PROBLEM 1
According to the convergence-test discussion, what value is minimized in mathematical optimization?
PROBLEM 2
Carry on the convergence-test discussion from its final sentence.

The information from the current run does not appear to contain the  
'None' model for residues 1-3, 11 and 18, as you say they should not  
be included in the model free analysis.

Therefore, the literal string test between lines 373-378 fails when  
the string representation of the previous run (the 'prev_models'  
variable, created between lines 363-365) is directly compared to the  
string representation of current run (the 'curr_models' variable,  
created between lines 368-371) within the convergence definition  
(lines 373-378).

Perhaps this test (lines 373-378) should not be a literal string test  
between the prev_models and curr_models variables,  created by  
concatenating the model information, but rather a direct residue-by- 
residue comparison of models in dictionary or list form.

I am working on this now ...

Any thoughts?

Doug

p.s.  if the line numbers for the above references do not match up or  
make sense, please let me know




On Sep 17, 2007, at 11:48 AM, Edward d'Auvergne wrote:

> Hi,
>
> The problem is likely to be due to a circular looping around very
> similar solutions close to the universal solution, as I have defined
> in:
>
> d'Auvergne EJ, Gooley PR. Set theory formulation of the model-free
> problem and the diffusion seeded model-free paradigm. Mol Biosyst.
> 2007 Jul;3(7):483-94.
>
> If you can't get the paper, have a look at Chapter 5 of my PhD  
> thesis at
> http://eprints.infodiv.unimelb.edu.au/archive/00002799/.  The problem
> is the interlinked mathematical optimisation and statistical model
> selection where we are trying to minimise different quantities.  For
> mathematical optimisation this is the chi-squared value.  For model
> selection this is the quantity known as the descrepancy.  These can
> not be optimised together as mathematical optimisation works in a
> single fixed-dimension space or universe whereas model selection
> operates across multiple spaces with different dimensions.  See the
> paper for a more comprehensive description of the issue.
>
> You should be able to see this if you look at the end of iterations.
> If you have 160 iterations, look after iteration 20 (or maybe even 30
> or further).  Until then, you will not have reached the circular loop.

(Data records)
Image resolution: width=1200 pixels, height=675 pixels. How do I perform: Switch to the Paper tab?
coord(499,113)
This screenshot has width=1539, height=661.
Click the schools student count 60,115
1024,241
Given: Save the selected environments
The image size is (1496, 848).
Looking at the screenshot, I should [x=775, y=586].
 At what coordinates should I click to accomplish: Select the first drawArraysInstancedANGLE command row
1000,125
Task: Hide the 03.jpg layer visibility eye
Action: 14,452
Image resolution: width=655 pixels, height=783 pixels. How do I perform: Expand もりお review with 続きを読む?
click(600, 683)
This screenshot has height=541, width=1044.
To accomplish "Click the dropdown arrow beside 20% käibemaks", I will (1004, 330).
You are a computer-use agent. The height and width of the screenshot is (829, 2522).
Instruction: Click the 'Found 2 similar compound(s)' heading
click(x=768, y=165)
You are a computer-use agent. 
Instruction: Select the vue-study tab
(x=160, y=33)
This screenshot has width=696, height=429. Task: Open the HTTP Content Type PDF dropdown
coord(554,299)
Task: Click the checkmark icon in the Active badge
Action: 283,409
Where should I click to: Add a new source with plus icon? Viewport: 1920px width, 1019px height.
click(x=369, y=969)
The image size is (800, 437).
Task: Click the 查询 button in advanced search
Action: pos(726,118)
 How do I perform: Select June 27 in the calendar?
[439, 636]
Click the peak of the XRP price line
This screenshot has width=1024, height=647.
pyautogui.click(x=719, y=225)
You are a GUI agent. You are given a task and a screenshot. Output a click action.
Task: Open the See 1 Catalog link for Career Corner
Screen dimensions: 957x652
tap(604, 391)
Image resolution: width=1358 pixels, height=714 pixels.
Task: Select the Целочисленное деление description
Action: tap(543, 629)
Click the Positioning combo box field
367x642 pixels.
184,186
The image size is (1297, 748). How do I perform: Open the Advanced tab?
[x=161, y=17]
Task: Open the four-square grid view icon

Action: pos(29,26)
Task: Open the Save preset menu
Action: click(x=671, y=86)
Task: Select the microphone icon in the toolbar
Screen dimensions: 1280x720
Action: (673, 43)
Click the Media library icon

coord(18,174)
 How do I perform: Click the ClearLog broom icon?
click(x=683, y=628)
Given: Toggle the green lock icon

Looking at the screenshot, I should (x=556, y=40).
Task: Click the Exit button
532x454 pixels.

ANSWER 1
The chi-squared value.

ANSWER 2
>  After that point you will be able to exactly quatify this circular
> loop.  You'll be able to determine its periodicity, which residues are
> involved (probably only 1), and whether the diffusion tensor changes
> as model selection changes.
>
> I mentioned all of this already in my post at
> https://mail.gna.org/public/relax-users/2007-07/msg00001.html
> (Message-id:  
> <[EMAIL PROTECTED]>)
> in response to your original post
> (https://mail.gna.org/public/relax-users/2007-06/msg00004.html,
> Message-id: <[EMAIL PROTECTED]>).
>
> I have a few more points about the tests you have done but to work out
> what is happening with the printouts, it would be very useful to have
> your modified 'full_analysis.py' script attached.
>
>
>
> On 9/17/07, Douglas Kojetin <[EMAIL PROTECTED]> wrote:
>> Hi,
>>
>> I'm unsure if this is a bug in full_analysis.py, in the internal
>> relax code, or user error.  The optimization of the 'sphere' model
>> will not converge, now after 160+ rounds.   The chi-squared test has
>> converged (long, long ago):
>
> See above.
>
>
>> "" from output
>>          Chi-squared test:
>>              chi2 (k-1): 100.77647517006251
>>              chi2 (k):   100.77647517006251
>>              The chi-squared value has converged.
>> ""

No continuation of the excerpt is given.